What is the Accounting Cycle?
The accounting cycle is a series of activities used to identify and record an entity's individual transactions. These transactions are then aggregated at the end of each reporting period into financial statements. The accounting cycle is essentially the core recordation activity that an accounting department engages in on an ongoing basis, and is the basis upon which the financial statements are constructed. Most accounting controls and procedures relate to the accounting cycle.
The following discussion breaks the accounting cycle into the treatment of individual transactions, and then closing the books at the end of the accounting period.

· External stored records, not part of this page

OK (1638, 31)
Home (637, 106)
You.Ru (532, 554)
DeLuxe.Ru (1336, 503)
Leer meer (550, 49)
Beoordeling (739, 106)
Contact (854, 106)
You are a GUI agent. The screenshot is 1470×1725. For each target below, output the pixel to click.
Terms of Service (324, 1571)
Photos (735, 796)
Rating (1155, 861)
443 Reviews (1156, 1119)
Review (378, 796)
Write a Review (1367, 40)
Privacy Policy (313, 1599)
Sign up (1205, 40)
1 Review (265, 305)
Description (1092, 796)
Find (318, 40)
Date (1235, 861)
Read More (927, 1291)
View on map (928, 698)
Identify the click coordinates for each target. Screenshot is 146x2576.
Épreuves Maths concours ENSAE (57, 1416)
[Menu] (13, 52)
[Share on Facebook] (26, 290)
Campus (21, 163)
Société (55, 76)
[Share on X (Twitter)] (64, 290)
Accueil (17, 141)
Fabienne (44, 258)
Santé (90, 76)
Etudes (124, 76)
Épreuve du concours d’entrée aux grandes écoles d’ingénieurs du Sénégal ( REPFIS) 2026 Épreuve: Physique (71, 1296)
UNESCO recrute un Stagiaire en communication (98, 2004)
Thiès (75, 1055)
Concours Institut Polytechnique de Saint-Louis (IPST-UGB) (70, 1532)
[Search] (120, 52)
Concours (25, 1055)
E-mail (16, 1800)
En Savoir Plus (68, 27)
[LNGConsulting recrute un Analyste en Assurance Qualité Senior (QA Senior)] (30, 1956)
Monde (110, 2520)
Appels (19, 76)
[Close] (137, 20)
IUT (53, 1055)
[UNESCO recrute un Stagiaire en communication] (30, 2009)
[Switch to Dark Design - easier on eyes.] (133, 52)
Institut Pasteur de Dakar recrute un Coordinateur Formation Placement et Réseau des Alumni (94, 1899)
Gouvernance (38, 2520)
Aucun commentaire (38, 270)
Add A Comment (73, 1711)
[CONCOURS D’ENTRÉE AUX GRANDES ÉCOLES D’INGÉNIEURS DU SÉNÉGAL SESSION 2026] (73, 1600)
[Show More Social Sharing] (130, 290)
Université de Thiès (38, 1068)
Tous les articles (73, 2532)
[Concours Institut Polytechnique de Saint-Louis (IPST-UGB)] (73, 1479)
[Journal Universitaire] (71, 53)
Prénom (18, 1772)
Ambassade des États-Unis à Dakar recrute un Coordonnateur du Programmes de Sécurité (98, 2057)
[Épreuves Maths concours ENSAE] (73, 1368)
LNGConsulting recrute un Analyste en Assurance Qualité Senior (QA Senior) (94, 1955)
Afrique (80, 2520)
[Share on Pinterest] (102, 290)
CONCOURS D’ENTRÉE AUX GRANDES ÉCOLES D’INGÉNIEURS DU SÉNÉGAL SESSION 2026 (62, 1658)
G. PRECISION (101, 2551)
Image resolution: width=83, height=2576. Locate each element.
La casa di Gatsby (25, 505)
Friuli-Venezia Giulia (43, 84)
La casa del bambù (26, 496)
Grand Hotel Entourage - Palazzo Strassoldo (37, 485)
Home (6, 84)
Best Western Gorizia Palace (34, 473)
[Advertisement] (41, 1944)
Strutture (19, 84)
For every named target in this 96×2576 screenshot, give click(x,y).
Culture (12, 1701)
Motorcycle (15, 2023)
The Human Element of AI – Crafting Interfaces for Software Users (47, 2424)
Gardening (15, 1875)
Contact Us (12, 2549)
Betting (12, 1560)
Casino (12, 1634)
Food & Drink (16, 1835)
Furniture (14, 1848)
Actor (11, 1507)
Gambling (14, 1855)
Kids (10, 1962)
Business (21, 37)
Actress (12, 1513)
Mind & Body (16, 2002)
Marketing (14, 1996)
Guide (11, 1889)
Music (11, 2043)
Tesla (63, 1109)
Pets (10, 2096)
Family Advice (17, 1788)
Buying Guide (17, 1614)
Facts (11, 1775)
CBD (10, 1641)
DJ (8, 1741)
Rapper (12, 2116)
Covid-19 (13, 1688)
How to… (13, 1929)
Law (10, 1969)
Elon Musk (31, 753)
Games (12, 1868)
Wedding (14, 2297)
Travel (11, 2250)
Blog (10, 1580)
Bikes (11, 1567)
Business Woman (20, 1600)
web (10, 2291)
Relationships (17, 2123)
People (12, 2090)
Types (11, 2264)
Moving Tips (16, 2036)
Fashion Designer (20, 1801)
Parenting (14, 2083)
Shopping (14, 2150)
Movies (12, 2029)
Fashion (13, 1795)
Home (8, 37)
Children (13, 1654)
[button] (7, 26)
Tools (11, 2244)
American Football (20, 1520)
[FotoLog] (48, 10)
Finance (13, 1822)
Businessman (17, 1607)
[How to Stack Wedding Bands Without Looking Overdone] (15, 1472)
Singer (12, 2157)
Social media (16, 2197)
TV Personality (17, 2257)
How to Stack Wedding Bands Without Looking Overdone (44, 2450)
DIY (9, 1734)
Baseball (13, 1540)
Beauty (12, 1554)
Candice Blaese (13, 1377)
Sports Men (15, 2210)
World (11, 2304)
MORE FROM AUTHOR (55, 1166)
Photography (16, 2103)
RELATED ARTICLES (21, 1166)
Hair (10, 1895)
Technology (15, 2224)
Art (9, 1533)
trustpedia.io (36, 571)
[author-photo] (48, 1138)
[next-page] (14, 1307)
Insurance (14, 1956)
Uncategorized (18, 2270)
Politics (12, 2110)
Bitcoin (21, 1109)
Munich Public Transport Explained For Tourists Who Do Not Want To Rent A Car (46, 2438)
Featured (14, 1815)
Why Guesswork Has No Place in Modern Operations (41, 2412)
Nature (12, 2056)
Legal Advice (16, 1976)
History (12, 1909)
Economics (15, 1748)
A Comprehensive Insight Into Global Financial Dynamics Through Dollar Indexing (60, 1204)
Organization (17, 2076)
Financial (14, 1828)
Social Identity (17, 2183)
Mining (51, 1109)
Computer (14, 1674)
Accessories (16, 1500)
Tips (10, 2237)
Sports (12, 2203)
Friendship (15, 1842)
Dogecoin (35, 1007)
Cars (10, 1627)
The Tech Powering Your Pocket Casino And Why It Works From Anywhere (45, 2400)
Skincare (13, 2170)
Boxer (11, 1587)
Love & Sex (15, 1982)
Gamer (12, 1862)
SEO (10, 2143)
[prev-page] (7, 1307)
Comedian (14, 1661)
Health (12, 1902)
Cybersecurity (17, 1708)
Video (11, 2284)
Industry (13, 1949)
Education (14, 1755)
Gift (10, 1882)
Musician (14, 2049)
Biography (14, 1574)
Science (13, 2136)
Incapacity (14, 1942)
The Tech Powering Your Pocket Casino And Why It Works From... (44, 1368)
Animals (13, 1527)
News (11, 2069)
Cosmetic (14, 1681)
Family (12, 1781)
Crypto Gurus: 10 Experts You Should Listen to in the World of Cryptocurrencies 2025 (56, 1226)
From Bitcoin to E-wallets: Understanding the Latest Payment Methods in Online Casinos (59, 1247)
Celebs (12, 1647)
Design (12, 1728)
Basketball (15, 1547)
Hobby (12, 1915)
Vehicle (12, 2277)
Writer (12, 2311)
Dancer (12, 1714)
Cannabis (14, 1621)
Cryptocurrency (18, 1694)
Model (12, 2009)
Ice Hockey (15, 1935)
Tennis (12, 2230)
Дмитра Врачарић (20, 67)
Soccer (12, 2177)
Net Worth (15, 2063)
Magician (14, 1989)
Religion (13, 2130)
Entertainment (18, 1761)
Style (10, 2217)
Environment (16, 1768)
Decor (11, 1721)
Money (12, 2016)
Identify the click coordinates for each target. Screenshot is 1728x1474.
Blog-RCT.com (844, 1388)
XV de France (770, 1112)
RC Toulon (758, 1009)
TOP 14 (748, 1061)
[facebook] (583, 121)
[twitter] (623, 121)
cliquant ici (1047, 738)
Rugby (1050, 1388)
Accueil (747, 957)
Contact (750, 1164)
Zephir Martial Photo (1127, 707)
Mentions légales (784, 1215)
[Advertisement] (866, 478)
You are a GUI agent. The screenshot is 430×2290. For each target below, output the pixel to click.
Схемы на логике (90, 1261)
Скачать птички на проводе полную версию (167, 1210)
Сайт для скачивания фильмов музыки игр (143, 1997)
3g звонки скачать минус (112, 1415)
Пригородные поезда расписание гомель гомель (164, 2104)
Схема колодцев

The accounting cycle for individual transactions is:
- Identify the event that is causing an accounting transaction. Examples of such events are:
- Buy materials
- Pay wages to employees
- Apply overhead to inventory and the cost of goods sold
- Sell goods to customers
- Provide services to customers
- Receive payment from customers
- Recognize an expense
- Prepare the business document associated with the accounting transaction, such as a supplier invoice, customer invoice, petty cash voucher, or cash receipt.
- Identify which accounts are affected by the business document. With a computerized accounting system, there is usually a default account associated with each supplier, so that the system assigns the amount listed on a supplier invoice to the default account (unless you override it). Similarly, there is usually a default account associated with each customer, so that the system assigns billed amounts to a specific revenue account whenever an invoice is created for a customer. There may also be standardized template journal entries in the accounting software for various standard transactions, such as for recording monthly depreciation or accrued wages.
- Record in the appropriate accounts in the accounting database the amounts noted on the business document. This may involve recording transactions in a specific journal, such as the cash receipts journal, cash disbursements journal, or sales journal, which are later posted to the general ledger. Such transactions may also be posted directly to the general ledger.
The preceding accounting cycle steps were associated with individual transactions. The following accounting cycle steps are only used at the end of the reporting period, and are associated with the aggregate amounts of the preceding transactions:
- Prepare a preliminary trial balance, which itemizes the debit and credit totals for each account. All debits are listed in the left column, and all credits in the right column. The totals of the two columns should be identical. If not, then there is an error somewhere in the underlying transactions (a one-sided entry) that should be corrected before proceeding. In most accounting software systems, it is impossible to have transactions that do not result in matching debit and credit totals. If the trial balance is being prepared manually, then likely reasons for unbalanced debit and credit totals are:
- Only entering a portion of a transaction
- Entering part of a transaction more than once
- Entering an incorrect amount
- Entering an amount as a debit instead of a credit (or vice versa)
- Add accrued items, record estimates, and correct errors in the preliminary trial balance with adjusting entries. Examples of such items are:
- Record expenses for supplier invoices that have not yet arrived
- Record revenue for customer invoices that have not yet been billed
- Record errors spotted in the month-end bank reconciliation
- Adjust for transactions that were initially recorded in the wrong account
- Accrue for unpaid wages earned
- Prepare an adjusted trial balance, which incorporates the preliminary trial balance and all adjusting entries. It may require several iterations before this adjusted trial balance accurately reflects the results of operations and the financial position of the business for which the information is being aggregated.
- Prepare the financial statements from the adjusted trial balance. The core elements of the financial statements are:
- Balance sheet
- Income statement
- Statement of cash flows
- Statement of retained earnings
- Accompanying disclosures (footnotes)
- Close the books for the reporting period. This step is handled automatically by an accounting computer system. If you are compiling accounting information manually, then closing the books involves shifting all temporary account balances (e.g., revenue, expenses, gains, and losses) into the income summary account, and shifting the balance from there to the retained earnings account.
- Prepare and review a post-closing trial balance.This trial balance should contain zero balances for all temporary accounts.
It is also useful to print out the key documents supporting the completed financial statements and store them in a binder. This can include all journals, as well as source documents for major journal entries, such as the depreciation calculations. This information provides backup information for the financial statements, and is of particular use when providing evidentiary matter to auditors.
The accounting cycle is also known as the bookkeeping cycle.